The (Not-So) Great New Zealand Road Trip (South Island)

Posted on January 23, 2013

I made the mistake of taking a summer philosophy class at the local community college to fill out some of my elective credits.

This was a mistake for two reasons, which are not mutually exclusive.

One, I found philosophy surprisingly boring.

Two, my professor was a fucking crackpot.

Our second week of class, after spending the entire first week lecturing rhetorically about whether or not ”physical life is real, is the chair real, is what we see real, how many more dimensions are there that we are not aware of, blah, blah, fucking, blah”, he was asked by one of the students, his stance on drug use to ‘enlighten the mind’.

He replied back without hesitation or inflection in his voice, “I think everyone should take LSD at least once a year.  It clears the mind.”

Now don’t get me wrong, I am just as much in favor of the recreational use of hard drugs as the next guy.  But as I took a look around the room and saw just how impressionable my peers actual were and just how much of this guys bullshit they were actually believing, I became slightly concerned.  I envisioned several of these 18-year-old kids explaining to the arresting officer, “It’s for school, I swear.”  While sitting in the back of a cop car, wondering if the hand cuffs that are cutting off the circulation to their hands are actually “real” (Turn on, tune in, and, um, drop out?).

It was about this time that I started questioning the validity of our “professors” teaching credentials.  I know he had written a book.  He had succeeded at mentioning that part of his resume 17 times during the enthralling first week of class (I kept a tally).  He even offered us a $5 discount off the hard copy version.

The fucking cheap bastard!

To top it off, the book wasn’t even something he wrote.  It was simply a collection of philosophers that he felt were relevant, placed into a single book by him (and a co-”author”!).

I use to make mixed CD’s of my favorite rap artists as a kid but I don’t claim to be a music producer.  Can you imagine if I managed to throw this blog into paper back and then used it as evidence that I should be lecturing impressionable, young, naive college students about global culture.  Undoubtedly I would be telling them to come to my class piss-drunk, to get their head right for my lesson.

I personally prefer the philosophers of my generation.  I can not only relate to them on a more personal level, but I feel they are more direct and eliminate most of the bullshit (unlike this blog post).

Take Xzibit for example, “I can drink a whole Hennessy fifth, some call it a problem but I call it a gift.”

That is a great observation of the duality of man.  On one hand, drinking an entire fifth of Hennessy is considered a problem.  While that very same attribute can be seen as a blessing.  Is it a problem?  Is it a gift?  Maybe a gift that is a problem?  Or better yet, a problem that is a gift?  Certainly one for the ages.

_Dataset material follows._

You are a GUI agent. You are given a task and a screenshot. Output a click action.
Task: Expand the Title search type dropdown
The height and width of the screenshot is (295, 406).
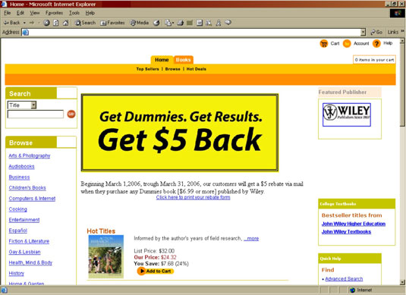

Or one of my favorite and more widely applicable quotes:

“Everybody has a plan until they get punched in the face.” – Mike Tyson

We had a plan for The Great New Zealand Road Trip (South Island).  A complex and in-depth plan that detailed the entire first five days of our two week journey.  We spent an entire half hour putting this elaborate and complex plan together!

Then we got punched in the face.

We drove from Queenstown to Te Anau at a leisurely pace, without a care in the world, chalked full of excitement for our days to come.  The plan was to stay the night in Te Anau and head to Milford Sound the following morning.  Spending an entire day enjoying the wonderful scenery that Milford has to offer from the decks of an overpriced tour boat.

We had become familiar with New Zealand’s weather patterns from our time in the North Island.  But we never thought (didn’t properly research) that the road to Milford Sound might be closed if the weather was too extreme.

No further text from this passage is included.